BRIEF: Beginning with the line that contains "Given: Click the blue bullet in Learning Tips", reproduce every line through the end of the records below exactly, and leave the pictures out.

SUPPLIED DATA:
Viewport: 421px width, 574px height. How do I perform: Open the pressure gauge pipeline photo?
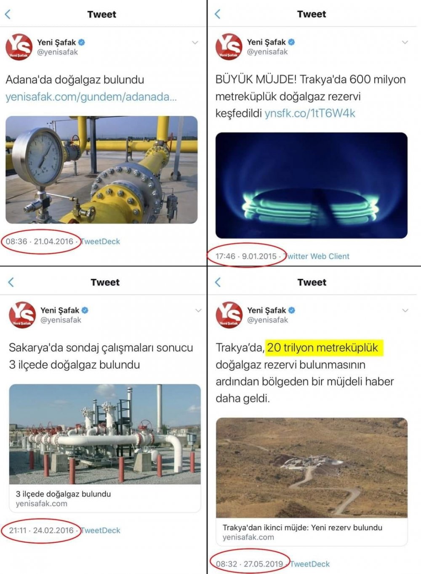pos(101,170)
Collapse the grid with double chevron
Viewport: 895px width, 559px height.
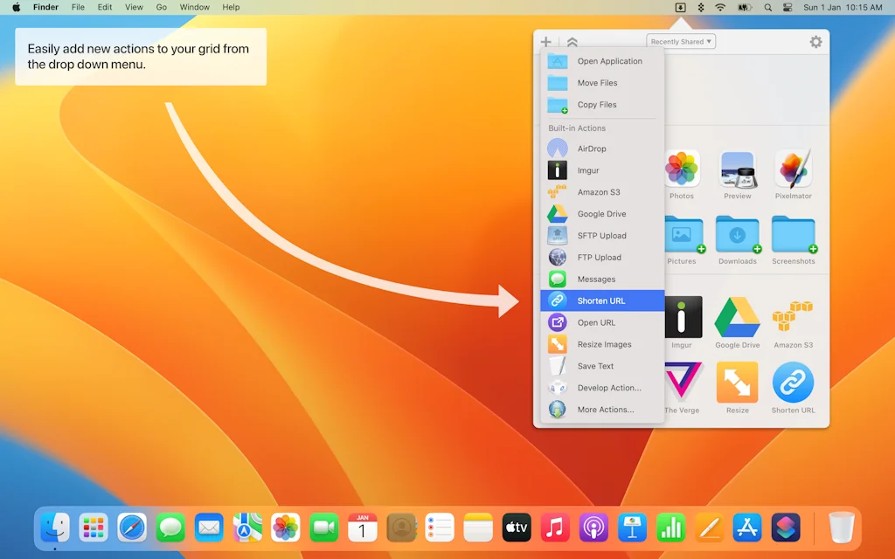point(572,42)
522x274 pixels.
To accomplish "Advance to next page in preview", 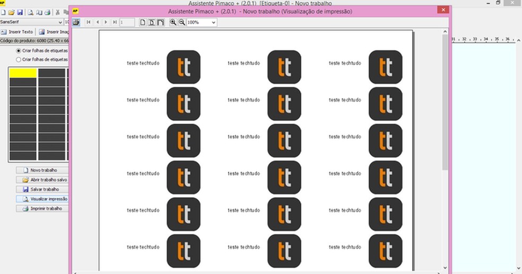I will click(106, 22).
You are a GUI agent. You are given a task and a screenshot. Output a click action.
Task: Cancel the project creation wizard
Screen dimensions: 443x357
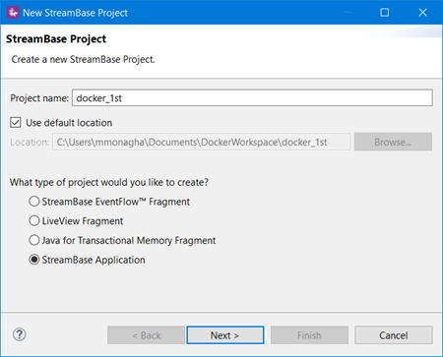(394, 335)
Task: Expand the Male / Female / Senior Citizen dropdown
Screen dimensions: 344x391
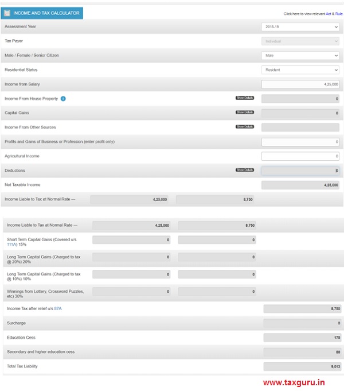Action: [x=300, y=56]
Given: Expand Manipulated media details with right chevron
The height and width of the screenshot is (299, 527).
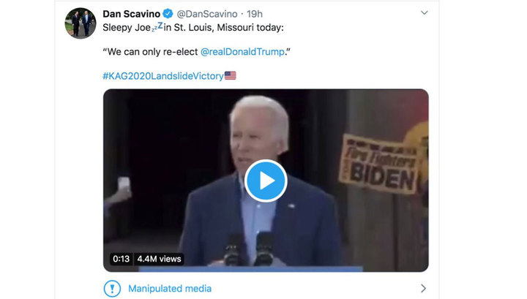Looking at the screenshot, I should coord(423,289).
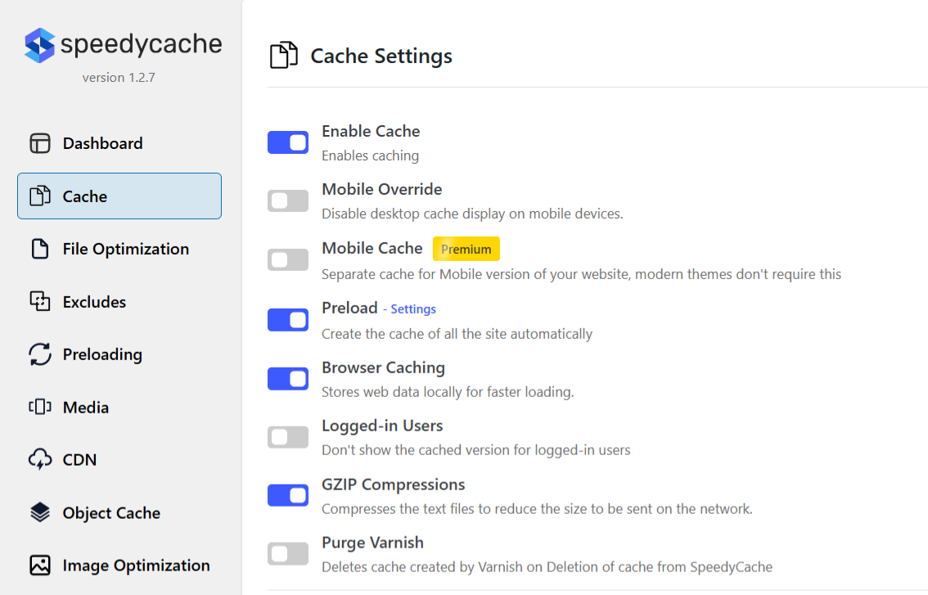Select the Dashboard icon in the sidebar
The width and height of the screenshot is (928, 595).
(39, 142)
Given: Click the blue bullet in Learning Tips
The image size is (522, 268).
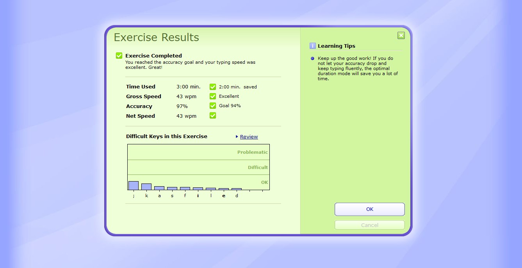Looking at the screenshot, I should click(x=312, y=58).
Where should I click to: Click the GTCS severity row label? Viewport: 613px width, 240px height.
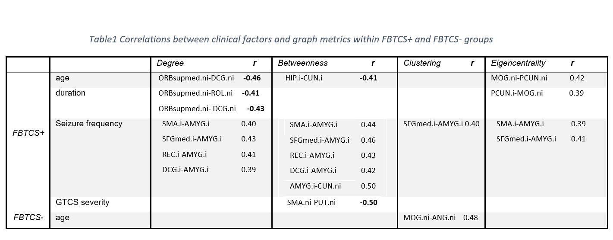[x=82, y=202]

PROBLEM SOLUTION:
Given: Click the blue bullet in Learning Tips
The image size is (522, 268).
Looking at the screenshot, I should click(x=312, y=58).
Where should I click to: Click the GTCS severity row label? Viewport: 613px width, 240px height.
[x=82, y=202]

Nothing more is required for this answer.